WILLIAMSTOWN - A number of people came to Fenton Art Glass in Williamstown over the Labor Day weekend to see if they have a rare and unique piece of Fenton glass.
They came to see if they had a piece of glass made by the company, over the course of its history, which could win the Fenton Art Glass Treasure Hunt Contest.
The company holds a number of identification events throughout the year, said Randy Fenton, president and treasurer of the company's gift shop.
Jim Measell, historian for Fenton Art Glass, looks over a piece brought in during an identification event at the Fenton Gift Shop over the Labor Day weekend. Fenton officials are trying to find the oldest, rarest and most unique piece of glass manufactured by the Williamstown plant for a contest they are conducting.
"The event is part of a national effort where members of the Fenton family are signing pieces of glasswork all over the country at various dealers," he said. "We are looking for the oldest, the rarest and the most unique piece of Fenton glass. It is a contest."
During these signing events, they have someone evaluating Fenton pieces people have, trying to find the oldest, the rarest and the most unique.
"We are trying to spur interest in Fenton and get people to bring in their pieces," Fenton said.
Fenton historian Jim Measell has been at the gift shop since Friday evaluating pieces people have brought in. He is scheduled to be at the gift shop today from 11 a.m. to 1 p.m.
"What Jim is doing is he is identifying for four days during our signing event here," Fenton said. "He is keeping a list of everything he is checking.
"He will then choose the winner. That winner will get a $25 gift certificate and it will be put in with all the national winners from all over the country to be one of two grand prize winners who will both receive a $500 gift certificate to buy Fenton Glass."
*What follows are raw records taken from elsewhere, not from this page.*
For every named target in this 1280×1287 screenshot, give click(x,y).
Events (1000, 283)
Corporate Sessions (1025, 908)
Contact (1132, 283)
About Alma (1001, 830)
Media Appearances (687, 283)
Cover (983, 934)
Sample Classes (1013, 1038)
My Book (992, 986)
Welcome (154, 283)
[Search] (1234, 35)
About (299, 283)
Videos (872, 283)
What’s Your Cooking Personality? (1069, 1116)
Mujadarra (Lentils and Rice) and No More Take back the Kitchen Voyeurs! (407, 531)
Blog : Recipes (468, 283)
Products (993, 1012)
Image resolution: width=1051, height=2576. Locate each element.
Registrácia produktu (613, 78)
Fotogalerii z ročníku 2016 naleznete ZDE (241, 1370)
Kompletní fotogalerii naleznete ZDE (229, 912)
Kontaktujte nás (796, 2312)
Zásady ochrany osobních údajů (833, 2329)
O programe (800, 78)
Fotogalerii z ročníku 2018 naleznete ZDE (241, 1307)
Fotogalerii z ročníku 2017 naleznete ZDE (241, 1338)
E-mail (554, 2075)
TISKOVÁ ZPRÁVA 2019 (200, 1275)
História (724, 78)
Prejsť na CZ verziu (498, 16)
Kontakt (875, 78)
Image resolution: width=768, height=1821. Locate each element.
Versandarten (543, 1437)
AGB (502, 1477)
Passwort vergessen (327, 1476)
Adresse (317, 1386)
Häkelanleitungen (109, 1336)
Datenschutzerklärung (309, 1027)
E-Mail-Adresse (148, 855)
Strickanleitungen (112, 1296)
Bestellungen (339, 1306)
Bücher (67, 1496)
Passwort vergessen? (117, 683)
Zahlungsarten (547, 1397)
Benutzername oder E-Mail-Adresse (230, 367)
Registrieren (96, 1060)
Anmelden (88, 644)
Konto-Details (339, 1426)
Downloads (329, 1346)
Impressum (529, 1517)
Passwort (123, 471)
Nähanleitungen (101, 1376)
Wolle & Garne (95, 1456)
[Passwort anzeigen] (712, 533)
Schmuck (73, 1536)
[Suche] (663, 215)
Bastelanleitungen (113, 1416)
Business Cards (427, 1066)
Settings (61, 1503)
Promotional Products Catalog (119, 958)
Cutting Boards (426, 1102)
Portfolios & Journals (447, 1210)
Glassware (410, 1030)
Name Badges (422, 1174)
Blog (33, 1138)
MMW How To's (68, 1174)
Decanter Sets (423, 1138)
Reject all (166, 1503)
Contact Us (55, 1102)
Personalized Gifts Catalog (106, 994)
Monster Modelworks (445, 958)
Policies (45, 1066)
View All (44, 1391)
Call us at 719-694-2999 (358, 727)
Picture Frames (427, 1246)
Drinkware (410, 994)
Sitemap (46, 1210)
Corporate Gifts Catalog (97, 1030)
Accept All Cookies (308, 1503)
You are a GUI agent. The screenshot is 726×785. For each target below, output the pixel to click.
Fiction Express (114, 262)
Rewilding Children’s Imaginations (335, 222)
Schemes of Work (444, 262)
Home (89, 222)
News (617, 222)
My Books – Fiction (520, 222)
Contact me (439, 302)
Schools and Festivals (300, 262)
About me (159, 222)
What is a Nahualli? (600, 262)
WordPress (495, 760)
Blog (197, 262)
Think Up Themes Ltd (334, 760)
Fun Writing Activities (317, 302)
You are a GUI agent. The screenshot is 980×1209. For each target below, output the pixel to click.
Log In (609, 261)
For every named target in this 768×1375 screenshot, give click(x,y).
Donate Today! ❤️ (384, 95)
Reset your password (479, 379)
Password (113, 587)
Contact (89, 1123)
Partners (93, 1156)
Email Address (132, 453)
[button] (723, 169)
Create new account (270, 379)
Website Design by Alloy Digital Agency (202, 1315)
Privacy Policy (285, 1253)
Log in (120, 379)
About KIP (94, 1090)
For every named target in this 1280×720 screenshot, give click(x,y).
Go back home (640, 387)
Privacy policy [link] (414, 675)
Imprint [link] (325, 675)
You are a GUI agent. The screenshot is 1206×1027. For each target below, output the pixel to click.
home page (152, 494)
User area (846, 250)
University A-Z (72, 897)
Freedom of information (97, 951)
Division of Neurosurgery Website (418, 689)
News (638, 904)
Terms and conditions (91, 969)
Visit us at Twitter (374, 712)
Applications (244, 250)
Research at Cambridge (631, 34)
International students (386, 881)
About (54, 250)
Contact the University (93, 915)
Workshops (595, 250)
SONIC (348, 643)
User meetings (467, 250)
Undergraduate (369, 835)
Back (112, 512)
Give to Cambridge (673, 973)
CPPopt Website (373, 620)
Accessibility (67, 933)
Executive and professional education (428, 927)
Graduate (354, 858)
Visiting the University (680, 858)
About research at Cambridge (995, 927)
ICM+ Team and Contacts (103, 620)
Some of the pieces brought in date back to the early 1900s.
"We're having more fun than people should be allowed to have," Measell said. "I have seen some very rare and interesting things.
"It is going to be very difficult to come up with a winner. We have seen some pieces that were old, some pieces that are rare and seen some pieces that were very interesting."
The turnout has been good throughout the long weekend, Fenton said.
"Jim has had around five people waiting in line at any given time," he said. "Jim is such an expert at knowing the different pieces. He can look at a piece and know around when it was made. He has a wealth of knowledge about Fenton."
Pattie Alden of Marietta wanted to see if any of the pieces she has might qualify for the contest.
"We wanted to see if we had anything of value and maybe get entered into the contest," she said. "I was happy with what he told me. I can now go online and look and see what I can find online."
Dana and Glenna Hoisington of Baltimore, Ohio, are regular visitors to the Williamstown plant.
"We are down here for the family signings, to buy more Fenton and have a couple of pieces identified," Dana Hoisington said.
He believes they have over 100 pieces of Fenton glass in their personal collection with shelves full of pieces all over their home.
Glenna Hoisington is always happy to make the trip to the Fenton plant.
"I am in heaven when I am near Fenton glass, all the different colors and shapes," she said. "We have been through the factory tour time after time."
Dana Hoisington said the work that goes into each piece makes it special.
"It is something that is made by hand," he said. "Every piece is individual. It is something that is made here in the United States.
"It is not jobs that are outsourced to anywhere else. It is American craftsmanship. That is what we enjoy about it. It is something we collect that has helped to keep someone employed in the United States."
People have come in during the weekend from all over the country, including Georgia, Michigan, all over Ohio and elsewhere, plant officials said.
Measell said he has seen so many interesting items, he has suggested they come up with a different criteria for winners and be able to give something to the people who have brought in really unique pieces.
"Someone brought in a small vase that was given to a woman's mother by the Fenton family when she took care of Tom Fenton when he was an infant in 1942," he said. "That certainly qualifies as interesting.
"On Saturday, I saw a very rare turtle from 1929 that was unique. (Sunday) I saw some pieces from 1908-1909 that qualify as old."
Measell will help people identify whatever piece of glass they have, whether Fenton-made it or not. He also offers suggestions where people can find out more about their particular piece.